Darrow Kirkpatrick posted a good article, "Is the 4% Safe Withdrawal Rate Obsolete?" at his website, Can I Retire Yet? He is discussing the issue about the impact of market conditions at one's retirement on their sustainable withdrawal rate, which I recently revisited at "Safe Withdrawal Rates and Retirement Date Market Conditions." He makes good points. I like this quote:
Also published in 1998 was a seemingly unrelated paper on investing returns that has become the basis for undermining the 4% rule nearly 15 years later.…
I hadn't put two and two together to note that the Trinity study and the Campbell and Shiller article connecting the cyclically-adjusted price-earnings ratio to subsequent stock returns both came out in the same year.
He also makes good points:
- First, Pfau's findings need to be confirmed by other researchers with access to the same tools and data, to ensure the results and their interpretation are the same.
- Pfau's chart of Predicted Maximum Sustainable Withdrawal Rate shows the curve bottoming out near the bottom of the market, in 2009. But that is counterintuitive: the bottom of a large market decline, assuming your savings are intact, should be the ideal time to retire, because of the probable bull market ahead.
I agree with that. I always said that I thought the predictions from my regression model may be too low because in recent years we are dealing with circumstances we haven't seen before. It is hard for regressions to make predictions outside the range from which they are fitted to the data. I thought the main lesson was to question the safety of 4%. Comments from that blog post finally pushed me to take a new look at this whole issue from another perspective, which I discussed at "Lower Future Returns and Safe Withdrawal Rates." The news there is still pessimistic in comparison to what comes from looking at the US historical data, but it isn't anywhere near as bad at that 1.8% number I was coming up with before for 2010 retirees. In the end, I think this latter approach may be more suitable for thinking about safe withdrawal rates.

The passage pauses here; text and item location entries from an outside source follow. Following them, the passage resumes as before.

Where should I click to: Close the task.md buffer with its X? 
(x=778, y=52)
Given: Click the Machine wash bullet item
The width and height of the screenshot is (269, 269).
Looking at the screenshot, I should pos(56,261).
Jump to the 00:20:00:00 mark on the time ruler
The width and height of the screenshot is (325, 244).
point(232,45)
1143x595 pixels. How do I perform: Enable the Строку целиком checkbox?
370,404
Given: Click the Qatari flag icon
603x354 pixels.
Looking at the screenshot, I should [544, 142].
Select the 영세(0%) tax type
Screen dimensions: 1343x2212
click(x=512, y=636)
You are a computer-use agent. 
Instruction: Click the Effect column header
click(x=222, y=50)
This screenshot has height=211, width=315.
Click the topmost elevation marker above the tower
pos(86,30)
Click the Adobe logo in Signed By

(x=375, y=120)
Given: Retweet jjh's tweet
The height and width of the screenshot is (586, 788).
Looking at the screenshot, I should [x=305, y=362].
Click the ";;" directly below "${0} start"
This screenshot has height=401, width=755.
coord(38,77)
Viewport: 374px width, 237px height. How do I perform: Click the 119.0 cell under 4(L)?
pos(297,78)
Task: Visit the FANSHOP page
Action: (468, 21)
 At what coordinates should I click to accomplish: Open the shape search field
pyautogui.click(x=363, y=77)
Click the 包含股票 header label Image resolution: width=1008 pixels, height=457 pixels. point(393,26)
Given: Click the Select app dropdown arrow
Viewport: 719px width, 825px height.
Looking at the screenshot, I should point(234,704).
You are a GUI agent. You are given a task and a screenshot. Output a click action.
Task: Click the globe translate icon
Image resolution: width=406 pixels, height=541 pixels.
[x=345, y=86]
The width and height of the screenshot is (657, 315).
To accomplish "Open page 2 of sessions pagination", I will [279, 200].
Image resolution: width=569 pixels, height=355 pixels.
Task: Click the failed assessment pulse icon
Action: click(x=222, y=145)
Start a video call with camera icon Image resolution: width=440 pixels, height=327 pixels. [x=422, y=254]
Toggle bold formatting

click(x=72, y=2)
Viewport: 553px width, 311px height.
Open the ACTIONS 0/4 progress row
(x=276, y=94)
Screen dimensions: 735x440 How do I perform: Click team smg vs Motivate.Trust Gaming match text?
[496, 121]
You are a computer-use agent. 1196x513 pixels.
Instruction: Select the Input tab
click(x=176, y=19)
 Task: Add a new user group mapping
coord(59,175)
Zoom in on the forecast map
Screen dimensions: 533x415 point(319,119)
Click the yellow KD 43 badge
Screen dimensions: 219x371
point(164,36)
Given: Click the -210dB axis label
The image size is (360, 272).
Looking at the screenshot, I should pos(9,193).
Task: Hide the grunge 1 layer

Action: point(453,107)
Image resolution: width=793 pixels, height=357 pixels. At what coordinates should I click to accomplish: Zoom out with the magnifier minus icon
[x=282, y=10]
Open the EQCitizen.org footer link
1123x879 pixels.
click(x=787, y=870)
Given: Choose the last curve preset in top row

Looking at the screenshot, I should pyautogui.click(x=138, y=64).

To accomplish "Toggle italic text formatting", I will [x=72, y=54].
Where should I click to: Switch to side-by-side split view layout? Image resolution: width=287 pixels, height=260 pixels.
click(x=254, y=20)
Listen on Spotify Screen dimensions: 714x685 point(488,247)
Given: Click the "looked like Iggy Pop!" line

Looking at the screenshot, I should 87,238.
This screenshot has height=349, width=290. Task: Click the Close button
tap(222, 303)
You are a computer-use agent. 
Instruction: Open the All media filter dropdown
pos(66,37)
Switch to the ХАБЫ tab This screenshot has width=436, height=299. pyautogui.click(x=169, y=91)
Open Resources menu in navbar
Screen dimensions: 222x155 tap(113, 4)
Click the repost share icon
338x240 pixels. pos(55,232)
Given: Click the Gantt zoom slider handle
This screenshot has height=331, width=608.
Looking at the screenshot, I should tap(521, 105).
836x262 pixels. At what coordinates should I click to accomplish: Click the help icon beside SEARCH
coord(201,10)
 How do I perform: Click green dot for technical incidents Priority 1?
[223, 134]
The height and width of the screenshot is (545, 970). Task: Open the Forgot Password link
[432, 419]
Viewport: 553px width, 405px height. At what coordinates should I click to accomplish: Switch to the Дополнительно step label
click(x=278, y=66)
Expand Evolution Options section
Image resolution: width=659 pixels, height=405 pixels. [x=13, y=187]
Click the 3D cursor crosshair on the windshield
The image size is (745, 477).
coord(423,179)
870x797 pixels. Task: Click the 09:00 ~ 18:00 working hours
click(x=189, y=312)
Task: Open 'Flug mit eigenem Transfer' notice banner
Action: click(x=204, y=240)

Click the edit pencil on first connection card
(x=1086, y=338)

For anyone wanting to replicate my August 2011 results, the dataset I used is freely available from Robert Shiller's website. A link to there as well as an explanation about my methodology can be found in my article.
Darrow also provides a good explanation with this point:
For those who are puzzled by how relatively short-term changes in stock market valuations could fundamentally change long-term retirement success rates based on 100 years of stock market history — there is an explanation. The issue lies in the sensitivity of your portfolio to the first decade of retirement. Analyses show that if your retirement gets off to a bad start, it will probably never recover.
Finally, Darrow ends with:
The ultimate answer, I believe, for coping with the possible demise of the 4% Rule, is a Dynamic Withdrawal Strategy. Your withdrawals simply must be calibrated to economic realities and must change as you make your way through retirement. This is a large and very important topic of its own, and will be the subject of future posts here, so stay tuned!
I agree! And that is what I'm working on now too, actually.
Based on this article, I'd say that Darrow clearly knows what he is talking about, and his blog may be worth checking more.